Sammeln gehört zu den zentralen Aufgaben von Museen. Die Objekte nehmen dabei eine besonders wichtige Funktion ein. Mit ihnen soll an vergangene Zeiten erinnert und Wissen weitergegeben werden. Ganze Ausstellungen beruhen auf den Sammlungsgegenständen, weil sie einen greifbaren Zugang zur Vergangenheit herstellen. Die Sammlung eines Museums wird unter anderem deshalb oft als dessen Herzstück bezeichnet.
Auch das Bauernhaus-Museum Wolfegg sammelt. Seit seiner Gründung liegt das Interesse dabei auf historischen Häusern und Gegenständen, die uns mehr über das ländliche Leben und den Alltag in der Region Oberschwaben und dem westlichen Allgäu erzählen. Aus diesem Grund hat das Museum bislang 28 Gebäude aufgebaut und etwa 26.000 Objekte aufgenommen.
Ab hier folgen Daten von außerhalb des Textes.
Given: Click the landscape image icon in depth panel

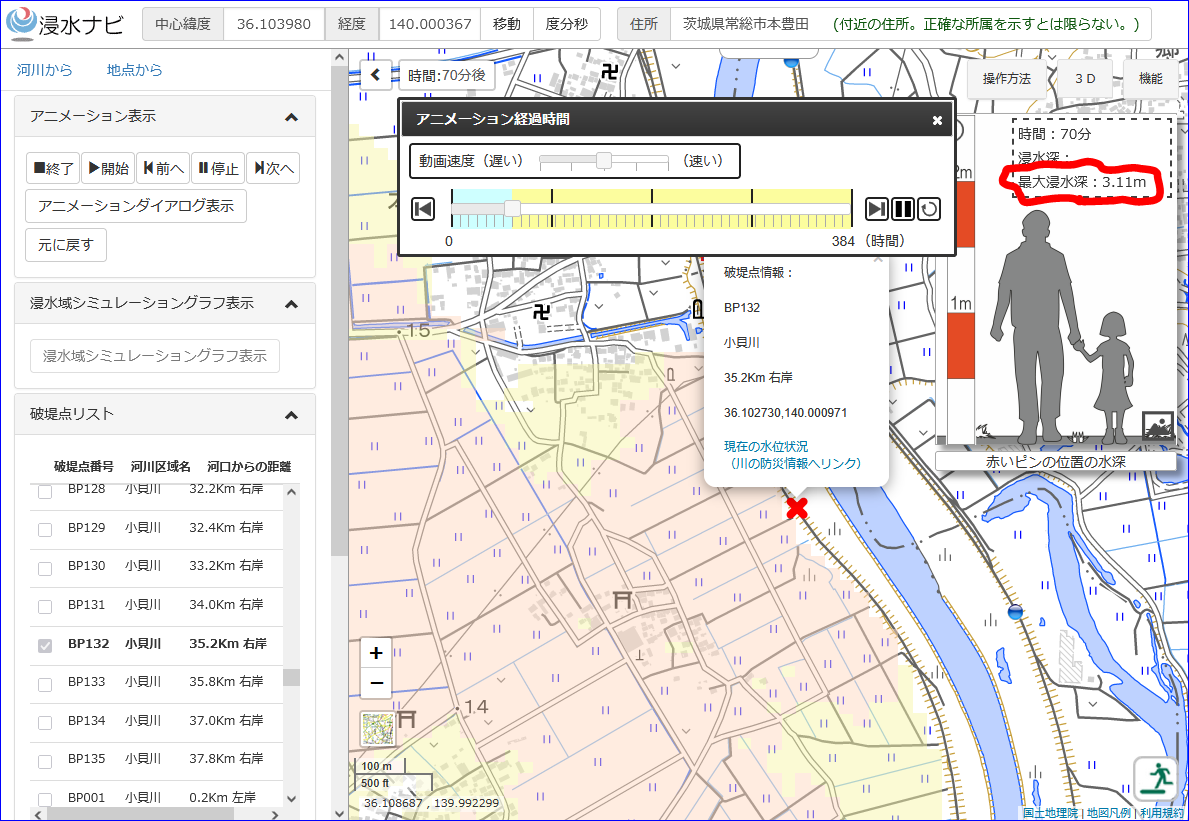Looking at the screenshot, I should tap(1157, 427).
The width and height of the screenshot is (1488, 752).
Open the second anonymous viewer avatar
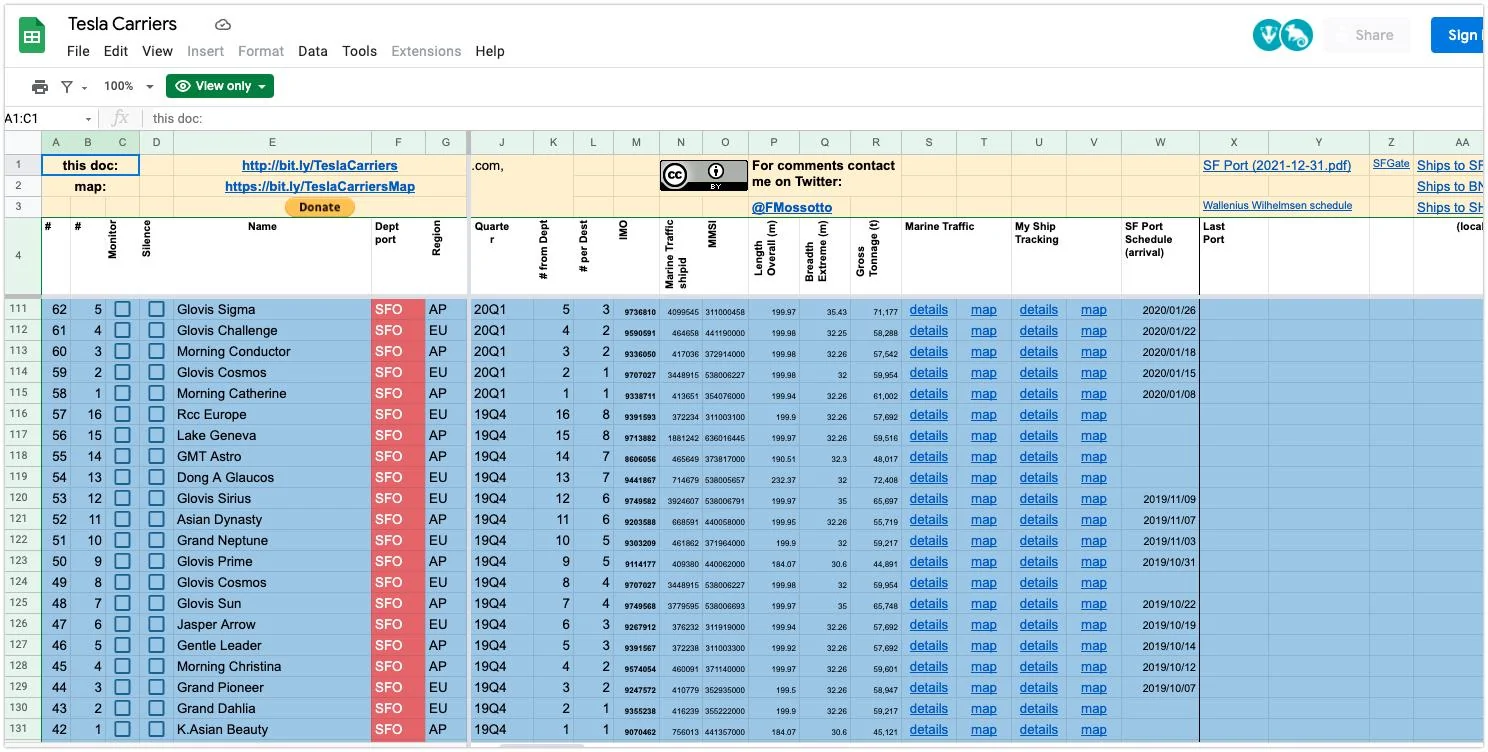[x=1296, y=35]
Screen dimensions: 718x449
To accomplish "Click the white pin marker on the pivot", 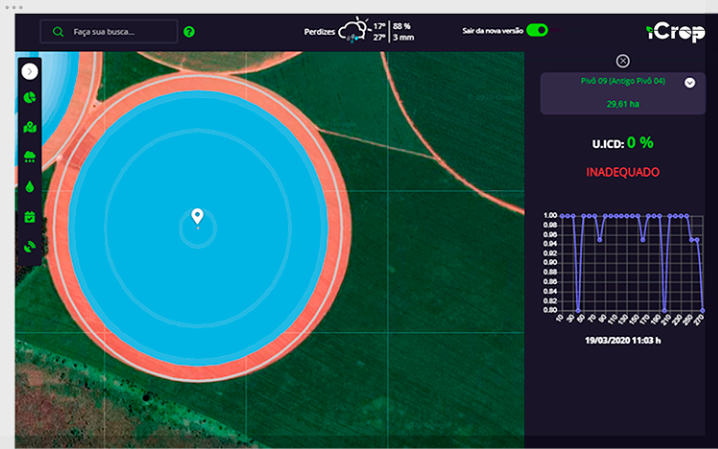I will click(198, 216).
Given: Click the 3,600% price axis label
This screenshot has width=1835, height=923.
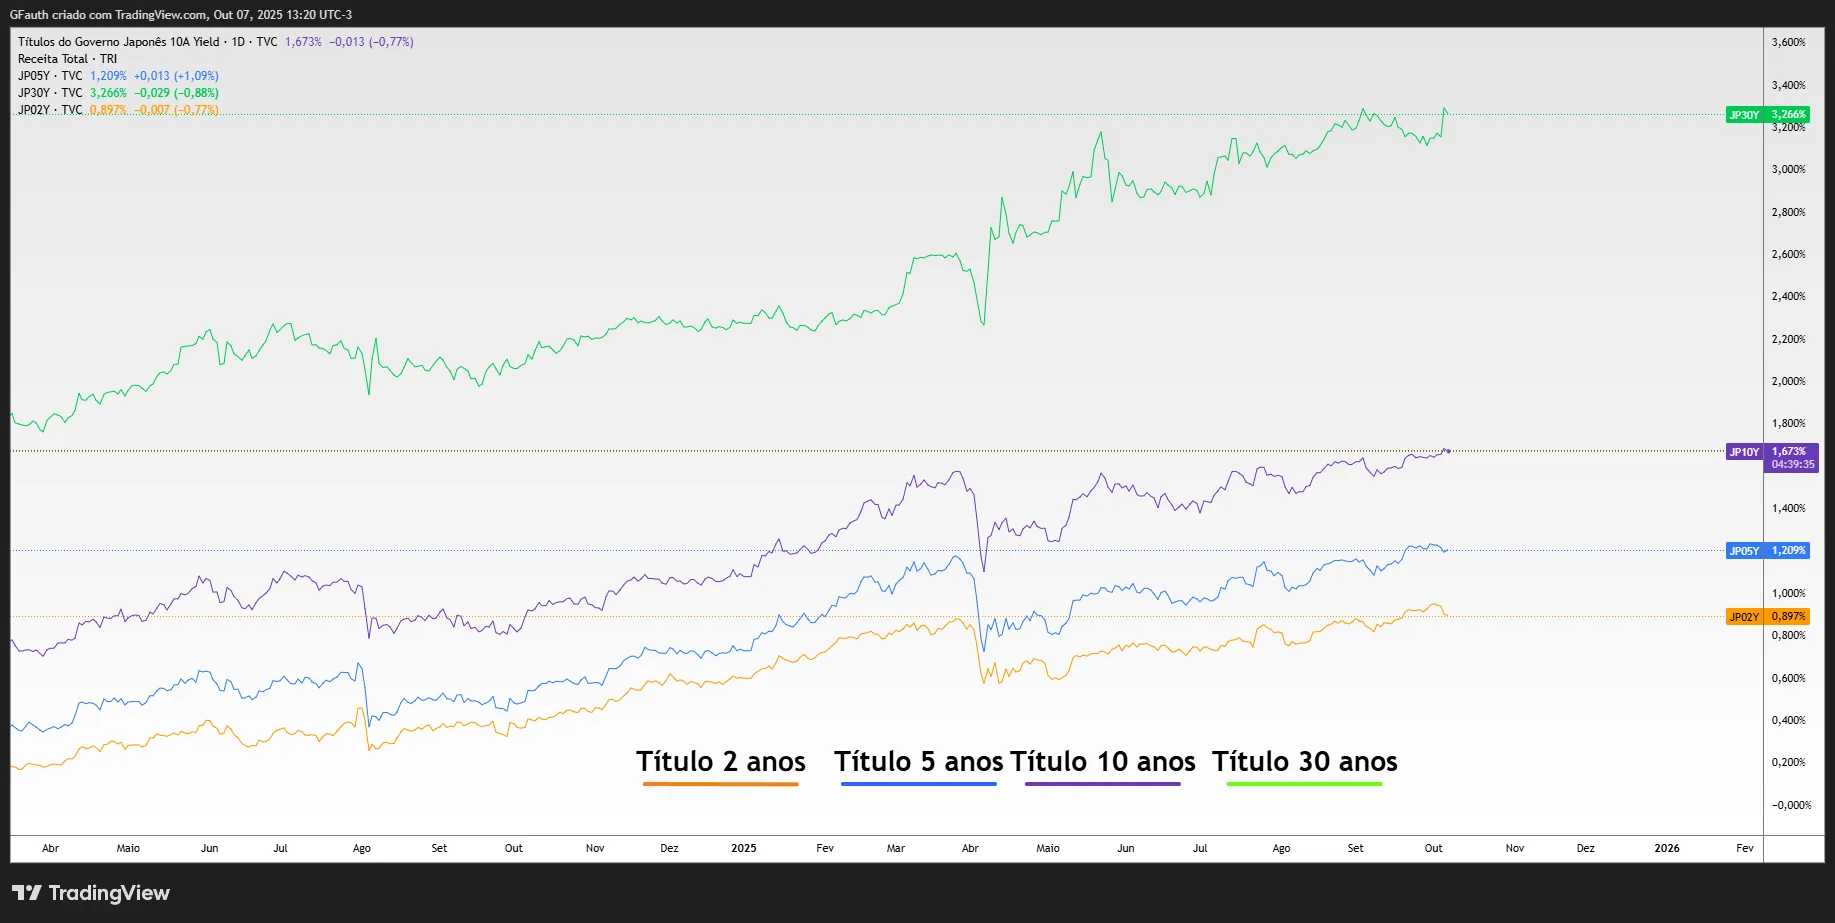Looking at the screenshot, I should click(x=1788, y=42).
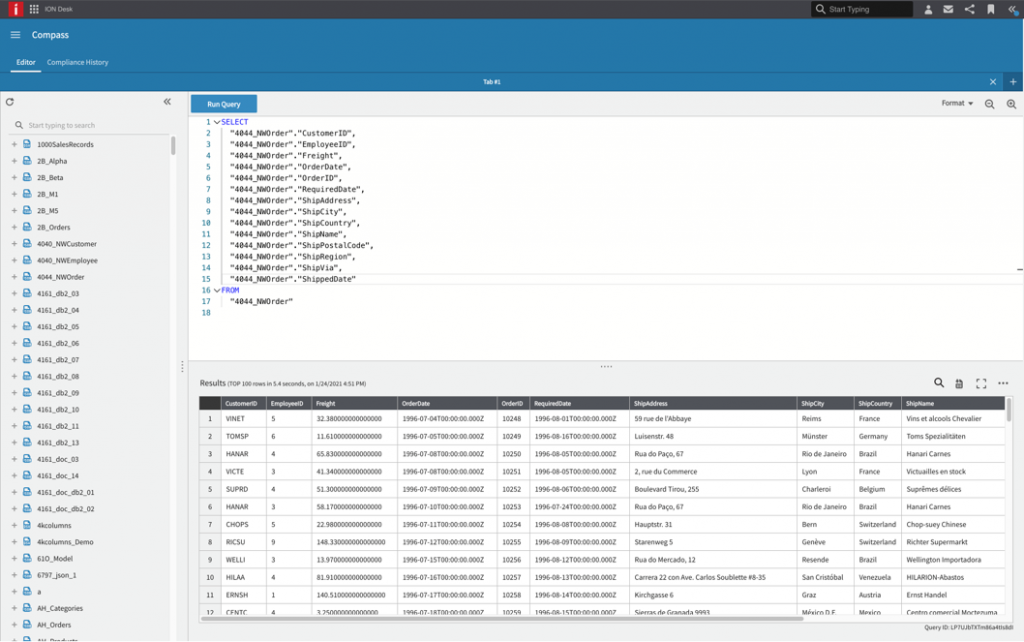Image resolution: width=1024 pixels, height=642 pixels.
Task: Export the results using the file icon
Action: 959,383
Die Gegenstände sind nicht vergoldet oder haben einen hohen Geldwert. Im Gegenteil: Sie weisen Brüche, Kratzer und Gebrauchspuren auf. Sie sind aus Holz, Metall, Leder und Stoff. Sie wurden intensiv genutzt und erzählen damit ihre ganz eigenen Geschichten zum Leben auf dem Land. Darum sind sie für das Museum kostbar.
Viele Arbeitsschritte sind nötig, bis ein Objekt in die Sammlung aufgenommen und aufbewahrt werden kann. In dieser Ausstellung können Sie selbst aktiv werden und in die Rolle eines Museumsmitarbeitenden schlüpfen. Wie ist es, als Freilichtmuseum zu sammeln? Worauf muss man achten? Um welche Objekte handelt es sich? Wären diese Gegenstände auch für Sie kostbar? Finden Sie es heraus!